Justo cuando llegué al paso de peatones de Porta Faxeira el
semáforo se puso en rojo y en mi mp3 empezó sonar una canción de Lykke Li. De repente todo a mi alrededor comenzó a
ralentizarse, a suceder despacio, muy despacio, como a cámara lenta. En el
edificio de enfrente un abuelete salía a la calle de espaladas o quizás entraba
en el portal. No llegué a averiguarlo. Una mujer tocada con un sombrero de terciopelo
azul se paró delante del anciano y se puso a manipular su smartphone con
inusitada lentitud. A mi derecha, en el borde de la papelera, una abeja removía con
sus patas en un resto viscoso, azul y pegajoso de un helado. En el suelo, entre el
bordillo de la acera y el asfalto, un trozo de salchicha tipo frankfurt con
manchas de kétchup estaba siendo inspeccionado voraz y minuciosamente por un escuadrón
de hormigas.
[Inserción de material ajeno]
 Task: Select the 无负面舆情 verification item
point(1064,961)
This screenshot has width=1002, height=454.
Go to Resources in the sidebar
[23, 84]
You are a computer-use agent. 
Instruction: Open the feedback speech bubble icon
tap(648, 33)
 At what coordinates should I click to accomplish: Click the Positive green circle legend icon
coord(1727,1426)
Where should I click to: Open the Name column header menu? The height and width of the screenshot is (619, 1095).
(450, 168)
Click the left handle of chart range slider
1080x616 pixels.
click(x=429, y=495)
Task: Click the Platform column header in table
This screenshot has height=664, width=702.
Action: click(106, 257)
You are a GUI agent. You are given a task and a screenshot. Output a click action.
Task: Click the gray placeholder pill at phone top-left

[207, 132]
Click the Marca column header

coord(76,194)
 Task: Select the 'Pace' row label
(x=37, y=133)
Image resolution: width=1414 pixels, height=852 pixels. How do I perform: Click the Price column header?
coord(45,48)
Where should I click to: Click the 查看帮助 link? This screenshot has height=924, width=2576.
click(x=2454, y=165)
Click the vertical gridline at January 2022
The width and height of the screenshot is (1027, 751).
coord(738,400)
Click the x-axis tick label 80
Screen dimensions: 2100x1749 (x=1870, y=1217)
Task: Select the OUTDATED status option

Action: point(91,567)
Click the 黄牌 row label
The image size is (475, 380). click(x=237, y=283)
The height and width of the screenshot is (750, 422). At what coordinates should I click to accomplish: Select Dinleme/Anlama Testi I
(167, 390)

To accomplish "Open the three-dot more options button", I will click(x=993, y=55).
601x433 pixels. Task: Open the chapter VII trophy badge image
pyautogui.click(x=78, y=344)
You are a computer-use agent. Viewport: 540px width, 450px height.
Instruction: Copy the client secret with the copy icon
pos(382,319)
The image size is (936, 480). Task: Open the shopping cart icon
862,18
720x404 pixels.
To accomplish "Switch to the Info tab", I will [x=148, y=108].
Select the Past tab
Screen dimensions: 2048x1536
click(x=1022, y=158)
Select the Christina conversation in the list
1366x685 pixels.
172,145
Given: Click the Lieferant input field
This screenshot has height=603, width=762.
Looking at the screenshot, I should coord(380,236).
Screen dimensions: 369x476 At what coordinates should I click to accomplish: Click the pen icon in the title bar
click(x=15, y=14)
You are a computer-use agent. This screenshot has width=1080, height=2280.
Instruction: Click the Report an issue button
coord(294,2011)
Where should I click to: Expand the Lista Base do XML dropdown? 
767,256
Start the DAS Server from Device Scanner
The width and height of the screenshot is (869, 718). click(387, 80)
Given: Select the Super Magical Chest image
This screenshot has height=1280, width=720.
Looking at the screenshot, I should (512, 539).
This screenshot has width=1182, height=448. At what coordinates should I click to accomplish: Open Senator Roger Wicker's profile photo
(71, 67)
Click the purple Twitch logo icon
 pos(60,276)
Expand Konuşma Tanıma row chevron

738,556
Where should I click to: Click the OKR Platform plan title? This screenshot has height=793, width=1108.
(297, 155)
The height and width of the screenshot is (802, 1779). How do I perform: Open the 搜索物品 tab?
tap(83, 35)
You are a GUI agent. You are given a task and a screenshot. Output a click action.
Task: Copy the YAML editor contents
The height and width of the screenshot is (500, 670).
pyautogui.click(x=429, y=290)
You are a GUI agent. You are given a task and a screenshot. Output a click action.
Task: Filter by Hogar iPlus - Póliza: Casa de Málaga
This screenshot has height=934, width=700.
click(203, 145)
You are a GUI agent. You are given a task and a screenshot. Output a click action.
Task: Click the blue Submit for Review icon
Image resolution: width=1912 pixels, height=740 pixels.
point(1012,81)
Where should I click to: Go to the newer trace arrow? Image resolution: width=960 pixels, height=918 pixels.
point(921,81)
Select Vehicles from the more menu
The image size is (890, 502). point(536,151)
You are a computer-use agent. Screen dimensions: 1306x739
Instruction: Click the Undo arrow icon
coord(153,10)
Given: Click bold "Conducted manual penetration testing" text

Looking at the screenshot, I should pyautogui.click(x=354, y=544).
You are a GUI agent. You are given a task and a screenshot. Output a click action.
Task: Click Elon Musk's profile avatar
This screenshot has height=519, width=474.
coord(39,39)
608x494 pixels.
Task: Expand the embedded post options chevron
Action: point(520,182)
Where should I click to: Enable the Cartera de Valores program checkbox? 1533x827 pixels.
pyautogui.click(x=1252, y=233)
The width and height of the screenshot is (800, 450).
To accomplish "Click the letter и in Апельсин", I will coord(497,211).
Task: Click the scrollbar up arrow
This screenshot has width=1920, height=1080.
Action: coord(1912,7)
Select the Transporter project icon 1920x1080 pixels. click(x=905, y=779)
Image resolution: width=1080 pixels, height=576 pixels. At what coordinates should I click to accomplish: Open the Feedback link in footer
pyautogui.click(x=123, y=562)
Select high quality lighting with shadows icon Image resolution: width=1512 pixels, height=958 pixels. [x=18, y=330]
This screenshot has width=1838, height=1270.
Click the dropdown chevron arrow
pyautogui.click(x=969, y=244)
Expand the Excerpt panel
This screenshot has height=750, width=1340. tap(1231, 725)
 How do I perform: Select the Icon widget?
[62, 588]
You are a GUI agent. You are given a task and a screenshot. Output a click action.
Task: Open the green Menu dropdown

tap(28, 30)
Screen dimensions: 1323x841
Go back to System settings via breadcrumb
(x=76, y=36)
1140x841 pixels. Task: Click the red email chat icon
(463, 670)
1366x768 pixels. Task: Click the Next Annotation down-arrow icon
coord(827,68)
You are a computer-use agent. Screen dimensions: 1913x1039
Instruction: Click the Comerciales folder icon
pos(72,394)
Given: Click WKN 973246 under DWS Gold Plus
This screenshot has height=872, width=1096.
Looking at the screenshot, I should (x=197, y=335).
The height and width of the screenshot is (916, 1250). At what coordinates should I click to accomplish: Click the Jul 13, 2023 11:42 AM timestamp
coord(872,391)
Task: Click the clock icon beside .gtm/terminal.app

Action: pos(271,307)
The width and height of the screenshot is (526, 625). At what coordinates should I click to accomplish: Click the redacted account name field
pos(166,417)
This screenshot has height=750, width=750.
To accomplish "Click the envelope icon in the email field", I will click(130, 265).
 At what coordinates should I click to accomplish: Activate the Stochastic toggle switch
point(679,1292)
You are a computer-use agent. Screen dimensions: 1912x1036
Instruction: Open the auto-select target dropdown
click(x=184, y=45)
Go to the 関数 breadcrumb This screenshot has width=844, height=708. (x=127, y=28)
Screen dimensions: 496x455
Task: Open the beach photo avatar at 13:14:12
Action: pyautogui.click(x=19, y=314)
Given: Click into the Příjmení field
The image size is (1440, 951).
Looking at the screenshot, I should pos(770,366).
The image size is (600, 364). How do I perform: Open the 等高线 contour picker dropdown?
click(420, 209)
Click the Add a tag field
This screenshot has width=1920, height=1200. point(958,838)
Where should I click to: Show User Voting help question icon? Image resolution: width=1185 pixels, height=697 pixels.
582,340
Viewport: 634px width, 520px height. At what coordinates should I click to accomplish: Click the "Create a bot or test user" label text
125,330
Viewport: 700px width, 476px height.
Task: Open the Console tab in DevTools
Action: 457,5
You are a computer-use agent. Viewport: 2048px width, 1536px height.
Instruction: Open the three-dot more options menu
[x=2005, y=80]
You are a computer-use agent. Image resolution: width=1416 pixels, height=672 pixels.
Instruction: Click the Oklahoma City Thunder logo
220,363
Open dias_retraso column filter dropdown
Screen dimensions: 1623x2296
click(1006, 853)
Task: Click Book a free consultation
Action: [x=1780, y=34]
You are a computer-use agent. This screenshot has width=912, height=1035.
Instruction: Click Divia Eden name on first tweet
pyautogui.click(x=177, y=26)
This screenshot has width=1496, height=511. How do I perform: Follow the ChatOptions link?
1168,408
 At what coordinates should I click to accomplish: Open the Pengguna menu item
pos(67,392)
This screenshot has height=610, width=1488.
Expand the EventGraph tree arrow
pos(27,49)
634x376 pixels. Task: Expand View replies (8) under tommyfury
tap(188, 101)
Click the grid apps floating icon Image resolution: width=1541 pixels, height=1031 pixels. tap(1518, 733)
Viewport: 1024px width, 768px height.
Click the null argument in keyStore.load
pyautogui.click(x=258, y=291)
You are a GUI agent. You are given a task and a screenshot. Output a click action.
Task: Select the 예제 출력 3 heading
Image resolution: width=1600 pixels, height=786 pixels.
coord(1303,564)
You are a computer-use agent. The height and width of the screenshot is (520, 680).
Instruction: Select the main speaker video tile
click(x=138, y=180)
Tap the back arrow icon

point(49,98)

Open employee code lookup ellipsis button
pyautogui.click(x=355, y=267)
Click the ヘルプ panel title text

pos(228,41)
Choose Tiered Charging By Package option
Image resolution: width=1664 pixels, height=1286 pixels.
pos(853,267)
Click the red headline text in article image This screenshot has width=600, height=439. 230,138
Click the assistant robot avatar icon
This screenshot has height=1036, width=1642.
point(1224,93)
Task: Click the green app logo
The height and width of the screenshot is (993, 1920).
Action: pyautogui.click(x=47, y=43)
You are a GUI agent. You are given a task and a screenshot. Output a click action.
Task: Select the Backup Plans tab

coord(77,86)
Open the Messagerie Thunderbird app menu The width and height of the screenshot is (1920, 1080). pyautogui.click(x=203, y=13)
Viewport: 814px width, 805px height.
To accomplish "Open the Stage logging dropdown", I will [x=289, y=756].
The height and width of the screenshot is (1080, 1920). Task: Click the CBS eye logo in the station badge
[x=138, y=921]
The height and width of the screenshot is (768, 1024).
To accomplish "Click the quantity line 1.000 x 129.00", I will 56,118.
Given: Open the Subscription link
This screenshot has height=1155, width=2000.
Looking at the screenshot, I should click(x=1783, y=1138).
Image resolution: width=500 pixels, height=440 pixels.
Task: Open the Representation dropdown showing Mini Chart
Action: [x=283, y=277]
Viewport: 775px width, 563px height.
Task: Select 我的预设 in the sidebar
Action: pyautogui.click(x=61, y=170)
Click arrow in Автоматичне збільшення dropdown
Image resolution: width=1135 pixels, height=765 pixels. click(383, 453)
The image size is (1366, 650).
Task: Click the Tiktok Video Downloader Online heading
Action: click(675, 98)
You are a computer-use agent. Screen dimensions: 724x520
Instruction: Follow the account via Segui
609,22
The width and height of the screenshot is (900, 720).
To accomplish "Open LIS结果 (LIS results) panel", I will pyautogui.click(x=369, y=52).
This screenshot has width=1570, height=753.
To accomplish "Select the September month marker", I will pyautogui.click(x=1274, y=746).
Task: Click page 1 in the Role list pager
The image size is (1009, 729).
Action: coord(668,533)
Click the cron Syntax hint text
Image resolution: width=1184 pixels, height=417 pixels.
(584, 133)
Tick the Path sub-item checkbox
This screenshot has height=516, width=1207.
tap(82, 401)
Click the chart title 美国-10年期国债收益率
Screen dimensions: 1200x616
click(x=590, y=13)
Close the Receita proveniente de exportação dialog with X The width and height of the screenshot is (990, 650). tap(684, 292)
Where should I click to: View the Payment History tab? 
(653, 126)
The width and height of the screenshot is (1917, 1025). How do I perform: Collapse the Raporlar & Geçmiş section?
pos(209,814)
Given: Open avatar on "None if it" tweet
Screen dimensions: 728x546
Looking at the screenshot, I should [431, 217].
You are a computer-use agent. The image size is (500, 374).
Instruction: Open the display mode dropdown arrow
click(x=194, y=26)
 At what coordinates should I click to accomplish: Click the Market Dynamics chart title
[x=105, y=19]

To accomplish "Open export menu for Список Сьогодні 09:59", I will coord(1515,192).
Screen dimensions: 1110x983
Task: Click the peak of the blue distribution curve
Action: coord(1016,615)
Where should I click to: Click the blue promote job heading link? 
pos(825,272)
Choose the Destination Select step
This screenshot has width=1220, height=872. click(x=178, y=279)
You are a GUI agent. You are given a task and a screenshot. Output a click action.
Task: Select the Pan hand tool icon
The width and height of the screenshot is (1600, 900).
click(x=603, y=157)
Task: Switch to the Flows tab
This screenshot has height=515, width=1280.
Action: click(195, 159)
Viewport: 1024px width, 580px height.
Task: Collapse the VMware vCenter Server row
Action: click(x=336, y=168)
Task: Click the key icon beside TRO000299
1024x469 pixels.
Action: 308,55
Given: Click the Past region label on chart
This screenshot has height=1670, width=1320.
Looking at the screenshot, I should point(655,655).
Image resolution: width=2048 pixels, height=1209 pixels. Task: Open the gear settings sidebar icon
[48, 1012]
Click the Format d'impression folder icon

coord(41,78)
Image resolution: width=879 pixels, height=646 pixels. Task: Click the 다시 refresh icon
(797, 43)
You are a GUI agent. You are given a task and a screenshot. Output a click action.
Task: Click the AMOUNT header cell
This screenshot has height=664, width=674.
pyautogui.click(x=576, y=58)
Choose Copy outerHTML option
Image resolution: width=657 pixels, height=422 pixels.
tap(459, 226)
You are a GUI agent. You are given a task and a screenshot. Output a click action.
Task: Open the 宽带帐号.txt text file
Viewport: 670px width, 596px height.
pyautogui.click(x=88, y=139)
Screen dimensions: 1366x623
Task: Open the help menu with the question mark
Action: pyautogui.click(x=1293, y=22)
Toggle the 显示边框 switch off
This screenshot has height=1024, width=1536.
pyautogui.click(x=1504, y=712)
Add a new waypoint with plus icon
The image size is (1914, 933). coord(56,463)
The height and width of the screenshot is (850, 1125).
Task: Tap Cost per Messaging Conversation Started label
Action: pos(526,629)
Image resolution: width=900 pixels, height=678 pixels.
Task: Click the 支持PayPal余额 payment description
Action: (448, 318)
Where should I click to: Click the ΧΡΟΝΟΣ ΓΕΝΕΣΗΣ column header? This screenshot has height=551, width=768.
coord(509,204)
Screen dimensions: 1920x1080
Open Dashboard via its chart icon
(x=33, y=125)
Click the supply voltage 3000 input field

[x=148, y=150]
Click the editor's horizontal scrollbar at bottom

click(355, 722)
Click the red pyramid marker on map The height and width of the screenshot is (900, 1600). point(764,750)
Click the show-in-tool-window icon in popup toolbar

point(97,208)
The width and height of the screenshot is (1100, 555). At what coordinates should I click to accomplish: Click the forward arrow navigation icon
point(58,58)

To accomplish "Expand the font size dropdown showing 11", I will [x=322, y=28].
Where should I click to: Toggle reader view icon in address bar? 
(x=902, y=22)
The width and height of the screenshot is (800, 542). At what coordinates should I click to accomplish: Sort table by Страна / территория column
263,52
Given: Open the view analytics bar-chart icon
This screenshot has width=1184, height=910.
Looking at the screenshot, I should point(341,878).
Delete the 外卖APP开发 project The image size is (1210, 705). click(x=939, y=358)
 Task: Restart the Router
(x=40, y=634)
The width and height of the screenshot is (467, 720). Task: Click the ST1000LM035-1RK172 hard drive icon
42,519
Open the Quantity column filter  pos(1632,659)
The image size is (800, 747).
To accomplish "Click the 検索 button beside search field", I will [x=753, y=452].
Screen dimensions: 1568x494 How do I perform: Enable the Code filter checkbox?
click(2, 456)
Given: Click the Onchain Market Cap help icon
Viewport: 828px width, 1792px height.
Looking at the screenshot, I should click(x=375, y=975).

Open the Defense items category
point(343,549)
Una joven con una chupa de cuero parecía estar replanteándose la
relación con su novio parada delante de un escaparate. El copiloto del camión
de bomberos que pasaba en ese momento miraba y saludaba a los peatones con un gesto
mitad estúpido, mitad entrañable. Empecé a sospechar que me encontraba fuera de
la vida real, en otra dimensión, dentro de una ficción, una película de David
Lynch o algo así. En eso el semáforo se puso en verde y los peatones de uno y
otro lado nos pusimos en marcha como los figurantes de dos ejércitos de mentira que salen a cámara superlenta a un simulacro de campo de
batalla. En la vida real nadie repara apenas en los demás
peatones, pero ahora el lento discurrir del tiempo me permitía fijarme en
las personas desconocidas, mirarlas a la cara, ver dentro de sus miradas. Todo
me resultaba enigmático, misterioso, amenazador. El hecho de que, una vez dejado
atrás el paso de cebra, me cruzase, primero con una compañera de trabajo, con
un vecino de mi portal, después y por último con mi monitora de yoga y ninguna
de las tres personas me saludase no hizo sino confirmar todas mis sospechas.